Snowflake から BigQuery への移行
このドキュメントでは、Snowflake から BigQuery にデータを移行する方法に関する技術的背景について説明します。Snowflake と BigQuery の基本的な違いについて説明します。また、次のような移行を成功させるためのガイダンスも提供します。
- どのようなスキーマ変更が必要か
- 利用可能な移行ツールとオプション
- データを移行する方法(サンプル エクスポート プロセスを使用)
また、バッチ SQL 変換を使用して複数の SQL スクリプトを一括で移行することも、インタラクティブ SQL 変換を使用してアドホック クエリ変換することもできます。Snowflake SQL は、プレビューでは両方のツールでサポートされています。
用語
このドキュメントでは、Snowflake と BigQuery の用語を使用して、各プロダクトが提供する機能について説明します。次の表は、Snowflake の用語とそれに対応する BigQuery の用語を示しています。
Snowflake | BigQuery |
---|---|
データベース | データセット |
スキーマ | スキーマ |
セッション固有の一時的なテーブル | 匿名テーブルまたは一時的なテーブル |
表示 | 表示 |
安全なビュー | 承認済みビュー |
仮想ウェアハウス | 予約 |
マテリアライズド ビュー | マテリアライズド ビュー |
パーティショニングと同等のものはなし(micro-partitioning が使用されているため) | パーティショニング |
クラスタリング | クラスタリング |
セキュリティが強化されたユーザー定義関数(UDF) | 認可済みの UDF |
アーキテクチャの比較
Snowflake と BigQuery はどちらも分析データ ウェアハウスですが、アーキテクチャにはいくつかの違いがあります。
Snowflake のアーキテクチャは、共有ディスク データベース アーキテクチャとシェアードナッシング データベース アーキテクチャのハイブリッドです。シェアードナッシング アーキテクチャの場合と同様に、Snowflake のデータは独立したクラウド オブジェクト ストレージ サービスで管理されます。共有ディスク アーキテクチャと同様に、Snowflake のクエリでは専用のコンピューティング クラスタが使用されます。Snowflake では、クエリのパフォーマンスを高速化するため、データセット全体のキャッシュされた部分を各クラスタで管理します。詳細については、Snowflake アーキテクチャをご覧ください。

● 依頼 1
移行ドキュメントについて、次の問いに答えてください。
(a) 複数の SQL スクリプトをまとめて移行するときに使えるものは何ですか。
(b) Snowflake の「仮想ウェアハウス」は、BigQuery では何という用語に当たりますか。
(c) Snowflake のアーキテクチャは、どの二つのアーキテクチャを組み合わせたものですか。
● 依頼 2
移行ドキュメントの続きを書いてください。

コレクション項目
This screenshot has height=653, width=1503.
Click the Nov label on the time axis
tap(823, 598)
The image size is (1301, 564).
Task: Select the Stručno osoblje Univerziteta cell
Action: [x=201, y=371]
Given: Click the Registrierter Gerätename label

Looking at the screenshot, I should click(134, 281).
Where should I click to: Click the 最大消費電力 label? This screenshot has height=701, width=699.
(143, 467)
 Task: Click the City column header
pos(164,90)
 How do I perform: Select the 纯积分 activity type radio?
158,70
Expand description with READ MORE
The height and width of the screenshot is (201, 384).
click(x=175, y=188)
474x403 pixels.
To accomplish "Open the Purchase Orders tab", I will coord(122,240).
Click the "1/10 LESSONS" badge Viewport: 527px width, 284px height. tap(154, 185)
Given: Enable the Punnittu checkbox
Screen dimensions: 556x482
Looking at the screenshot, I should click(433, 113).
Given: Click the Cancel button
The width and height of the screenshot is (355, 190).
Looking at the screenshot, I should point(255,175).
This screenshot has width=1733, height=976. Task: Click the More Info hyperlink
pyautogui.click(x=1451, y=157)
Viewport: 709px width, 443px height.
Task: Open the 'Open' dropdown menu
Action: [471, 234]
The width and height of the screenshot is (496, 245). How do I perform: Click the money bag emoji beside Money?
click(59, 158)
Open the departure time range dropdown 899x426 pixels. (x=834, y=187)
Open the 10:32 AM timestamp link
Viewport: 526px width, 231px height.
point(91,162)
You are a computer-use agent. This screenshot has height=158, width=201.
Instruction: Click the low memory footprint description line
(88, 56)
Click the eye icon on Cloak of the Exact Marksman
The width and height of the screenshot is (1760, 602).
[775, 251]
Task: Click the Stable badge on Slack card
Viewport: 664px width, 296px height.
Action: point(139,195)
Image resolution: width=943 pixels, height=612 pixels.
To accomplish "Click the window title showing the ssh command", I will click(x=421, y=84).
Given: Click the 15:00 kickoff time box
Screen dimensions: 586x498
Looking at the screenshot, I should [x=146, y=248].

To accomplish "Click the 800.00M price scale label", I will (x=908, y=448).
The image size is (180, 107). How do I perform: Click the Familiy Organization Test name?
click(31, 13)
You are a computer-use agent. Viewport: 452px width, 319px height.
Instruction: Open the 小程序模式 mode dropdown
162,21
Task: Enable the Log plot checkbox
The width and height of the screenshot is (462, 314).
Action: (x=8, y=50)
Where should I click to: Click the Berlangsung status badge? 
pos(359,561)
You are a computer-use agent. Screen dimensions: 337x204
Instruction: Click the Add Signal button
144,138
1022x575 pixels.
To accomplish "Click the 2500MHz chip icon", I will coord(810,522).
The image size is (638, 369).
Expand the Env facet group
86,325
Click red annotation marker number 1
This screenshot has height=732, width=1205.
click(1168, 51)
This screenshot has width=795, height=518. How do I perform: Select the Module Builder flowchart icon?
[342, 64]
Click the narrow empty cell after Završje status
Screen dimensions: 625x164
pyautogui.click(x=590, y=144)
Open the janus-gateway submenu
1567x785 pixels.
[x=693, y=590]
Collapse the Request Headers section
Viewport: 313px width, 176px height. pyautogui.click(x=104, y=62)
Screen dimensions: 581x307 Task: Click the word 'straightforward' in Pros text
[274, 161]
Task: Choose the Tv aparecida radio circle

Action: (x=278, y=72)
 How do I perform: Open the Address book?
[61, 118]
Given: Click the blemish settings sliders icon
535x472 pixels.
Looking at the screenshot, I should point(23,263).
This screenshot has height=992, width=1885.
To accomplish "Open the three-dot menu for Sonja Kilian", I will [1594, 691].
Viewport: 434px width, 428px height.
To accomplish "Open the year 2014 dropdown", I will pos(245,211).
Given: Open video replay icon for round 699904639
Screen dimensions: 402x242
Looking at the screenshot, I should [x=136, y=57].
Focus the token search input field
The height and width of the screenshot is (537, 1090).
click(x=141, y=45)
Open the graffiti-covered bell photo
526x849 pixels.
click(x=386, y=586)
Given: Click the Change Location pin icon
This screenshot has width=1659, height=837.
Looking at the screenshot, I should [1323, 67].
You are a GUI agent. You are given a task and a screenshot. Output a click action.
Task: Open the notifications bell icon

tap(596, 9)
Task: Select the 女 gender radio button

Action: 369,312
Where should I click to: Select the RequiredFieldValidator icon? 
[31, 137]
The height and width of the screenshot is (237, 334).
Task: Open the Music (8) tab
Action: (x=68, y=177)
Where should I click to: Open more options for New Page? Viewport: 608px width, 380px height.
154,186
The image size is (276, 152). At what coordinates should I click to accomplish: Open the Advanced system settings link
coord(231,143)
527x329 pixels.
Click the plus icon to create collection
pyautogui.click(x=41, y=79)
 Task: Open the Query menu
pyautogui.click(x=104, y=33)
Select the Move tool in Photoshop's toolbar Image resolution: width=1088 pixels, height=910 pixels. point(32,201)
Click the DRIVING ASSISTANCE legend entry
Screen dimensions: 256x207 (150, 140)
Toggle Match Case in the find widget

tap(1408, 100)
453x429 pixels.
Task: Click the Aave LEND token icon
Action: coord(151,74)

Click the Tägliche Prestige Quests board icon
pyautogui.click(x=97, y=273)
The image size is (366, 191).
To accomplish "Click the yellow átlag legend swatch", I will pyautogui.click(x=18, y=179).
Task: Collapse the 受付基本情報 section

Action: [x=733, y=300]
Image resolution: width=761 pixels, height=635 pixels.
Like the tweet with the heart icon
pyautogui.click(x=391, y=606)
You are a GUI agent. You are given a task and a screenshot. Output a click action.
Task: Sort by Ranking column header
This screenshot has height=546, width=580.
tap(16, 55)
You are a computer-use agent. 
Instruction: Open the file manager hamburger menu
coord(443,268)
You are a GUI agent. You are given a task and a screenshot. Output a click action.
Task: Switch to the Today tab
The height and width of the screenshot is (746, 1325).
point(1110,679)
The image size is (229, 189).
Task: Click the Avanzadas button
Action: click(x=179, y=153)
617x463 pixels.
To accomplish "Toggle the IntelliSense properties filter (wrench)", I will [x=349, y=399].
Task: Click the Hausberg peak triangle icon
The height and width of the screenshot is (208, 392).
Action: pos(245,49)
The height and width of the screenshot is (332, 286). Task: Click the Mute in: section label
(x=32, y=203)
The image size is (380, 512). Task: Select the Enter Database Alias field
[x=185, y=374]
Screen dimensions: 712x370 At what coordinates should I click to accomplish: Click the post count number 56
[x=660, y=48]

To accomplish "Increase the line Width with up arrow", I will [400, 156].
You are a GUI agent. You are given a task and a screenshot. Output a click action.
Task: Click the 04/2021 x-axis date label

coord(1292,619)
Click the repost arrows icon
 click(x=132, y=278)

● 回答 1
(a) バッチ SQL 変換
(b) 予約
(c) 共有ディスク データベース アーキテクチャとシェアードナッシング データベース アーキテクチャ

● 回答 2
BigQuery のアーキテクチャは、ノードベースのクラウド データ ウェアハウス ソリューションや MPP システムと大きく異なります。ストレージとコンピューティングが分離しているので、それぞれオンデマンドでスケーリングできます。詳細については、BigQuery の概要をご覧ください。
ユーザー インターフェースの比較
Snowflake ウェブ インターフェースは、Snowflake コマンドライン インターフェース(CLI)をミラーリングしています。どちらのインターフェースでも、次のことができます。
- データベースを管理する
- ウェアハウスを管理する
- クエリとワークシートを管理する
- クエリ履歴を表示する
このウェブ インターフェースでは、Snowflake のパスワードとユーザー設定も管理できます。
Snowflake CLI クライアントは SnowSQL を使用して Snowflake に接続し、SQL クエリなどのオペレーションを実行します。
BigQuery インターフェースは Google Cloud コンソールに組み込まれており、表示可能な BigQuery リソースのリストが表示されます。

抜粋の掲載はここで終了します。